Role of Transient Receptor Potential Channels Trpv1 and Trpm8 in Diabetic Peripheral Neuropathy.

Abstract

Objective: 1.1.Transient Receptor Potential (Vanilloid 1) TRPV1 and (Melastatin 8) TRPM8 are heat and cold sensing non-selective cation channels, respectively. We sought to correlate the modulation of TRPV1- and TRPM8-mediated membrane currents and altered thermal sensitivity in Diabetic Peripheral Neuropathy (DPN).

Method: 1.2.Streptozotocin (STZ)-induced diabetic mice were used and thermal (heat and cold) pain sensitivities were determined using hot plate and acetone drop test, respectively. Membrane currents were recorded using patch-clamp techniques.

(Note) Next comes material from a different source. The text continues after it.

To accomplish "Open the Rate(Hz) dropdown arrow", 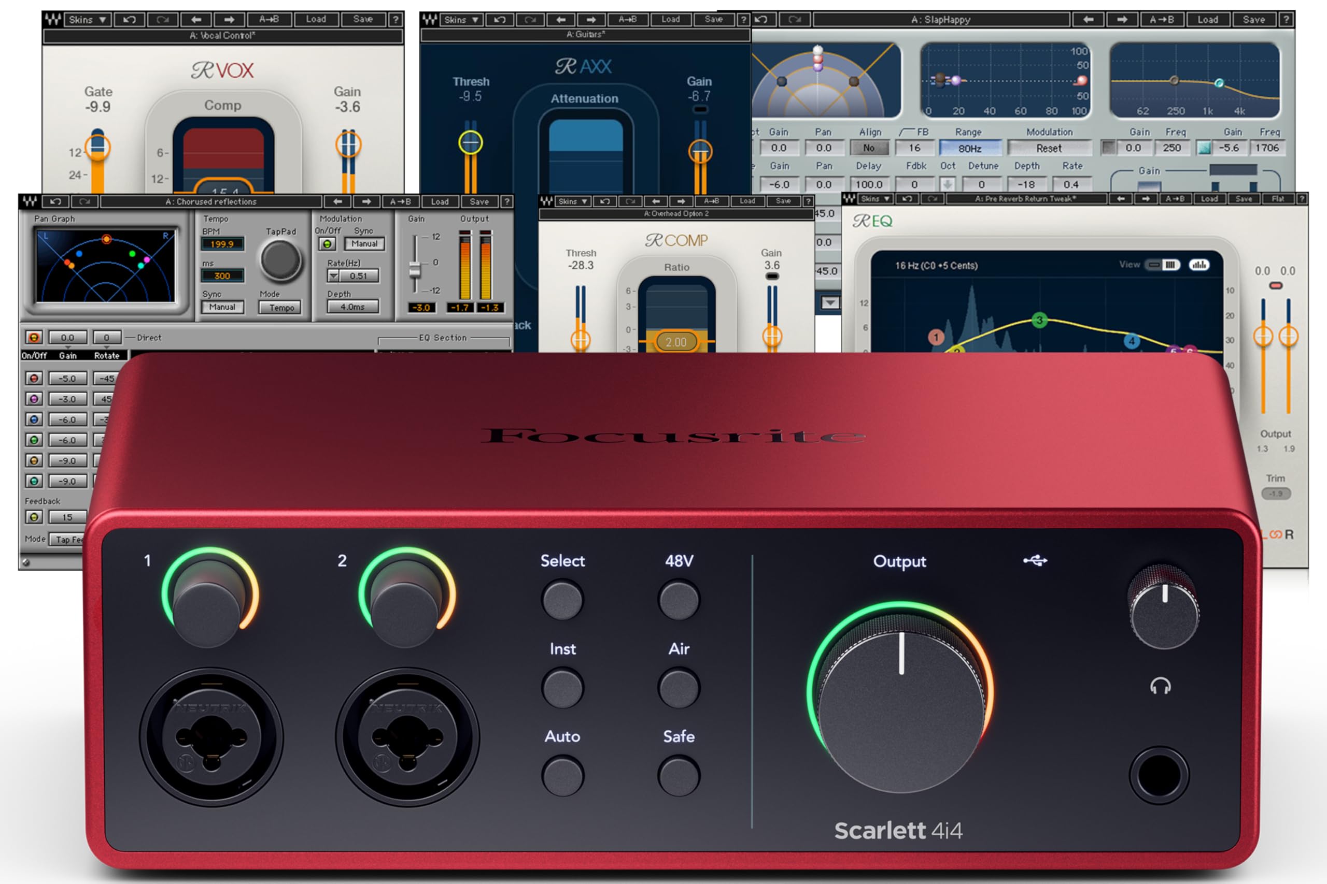I will 334,276.
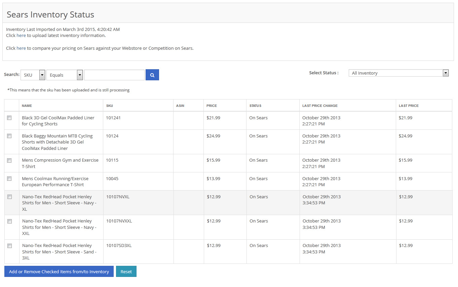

Results: 1.3.First, we tested thermal pain sensitivities to implicate a possible role of TRPV1 and TRPM8 in DPN. Paw withdrawal latency on a hot plate test was decreased, and acetone-induced cold sensitivity was enhanced in diabetic mice as compared to non-diabetic mice. Dorsal Root Ganglion (DRG) neurons dissociated from diabetic hyperalgesic mice exhibited an increase in TRPV1-mediated current and a decrease in TRPM8-mediated currents as compared to non-diabetic mice. Then, we determined the modulation of TRPV1- and TRPM8-mediated currents using HEK cells heterologously expressing TRPV1 by promoting PKC- and PKA-mediated phosphorylation. Both Phorbol 12,13-Dibutyrate (PDBu), a PKC activator and forskolin, a PKA activator upregulated TRPV1-mediated currents but downregulated TRPM8-mediated currents. In diabetic mice, intraplantar injection of capsaicin, a TRPV1 agonist-induced nocifensive behavior but the severity of this behavior was significantly lower when co-administered with menthol, a TRPM8 agonist.

Conclusions: 1.4.These findings suggest that diabetic thermal hyperalgesia mediated by up-regulation of TRPV1 function may be further aggravated by the downregulation of TRPM8 function. Targeting TRPV1 may be a useful approach to alleviate pain associated with DPN.